BEGIN GIVEN RECORDS

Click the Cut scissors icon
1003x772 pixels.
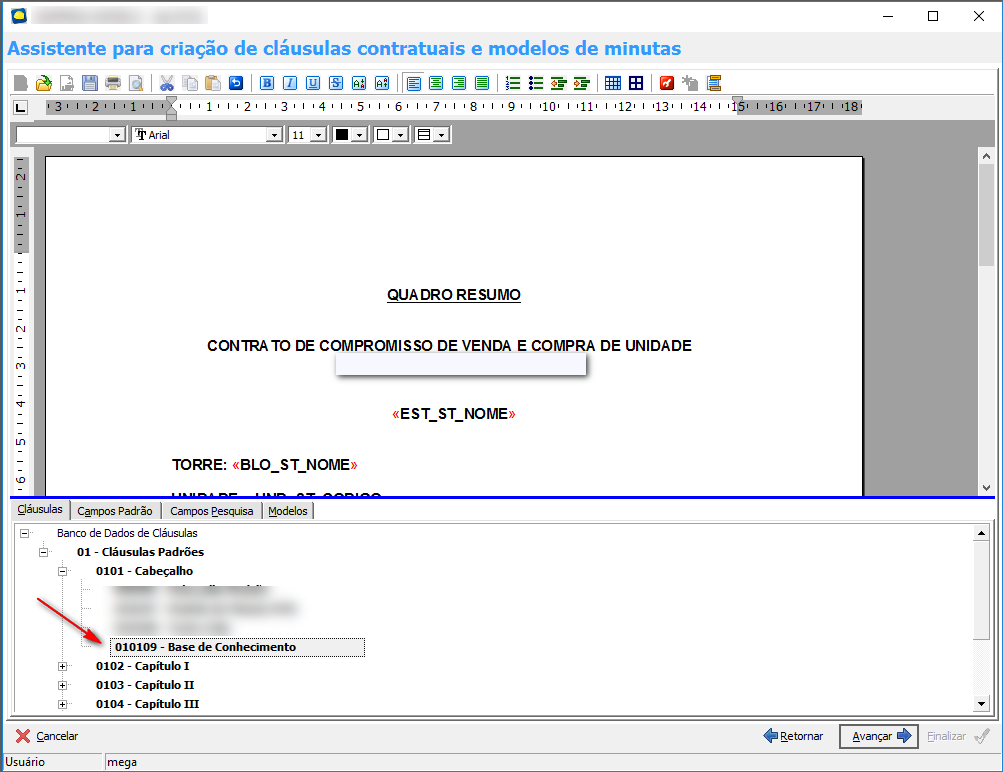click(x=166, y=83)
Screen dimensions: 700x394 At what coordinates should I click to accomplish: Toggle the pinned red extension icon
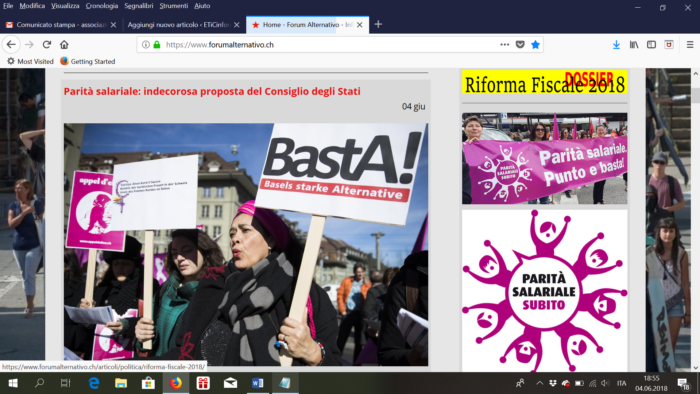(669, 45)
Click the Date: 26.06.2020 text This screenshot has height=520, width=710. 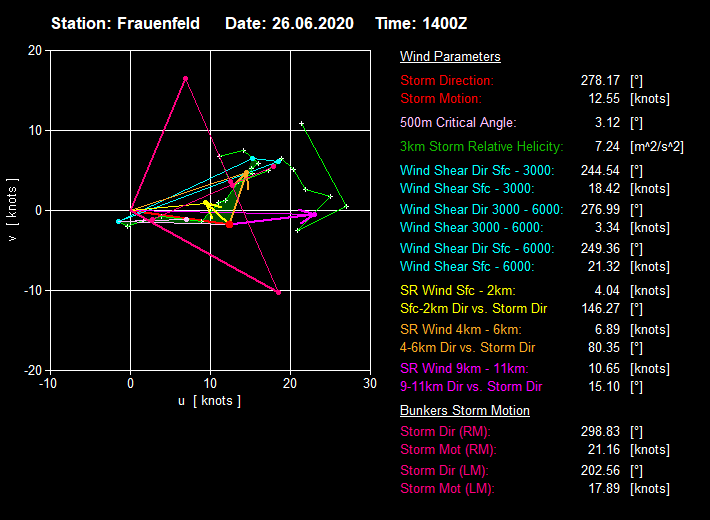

END GIVEN RECORDS

ACTIVITY: Produce the full material again verbatim, with the pictures dropped.

RESULT:
Click the Cut scissors icon
1003x772 pixels.
click(x=166, y=83)
Screen dimensions: 700x394 At what coordinates should I click to accomplish: Toggle the pinned red extension icon
(669, 45)
Click the Date: 26.06.2020 text This screenshot has height=520, width=710. 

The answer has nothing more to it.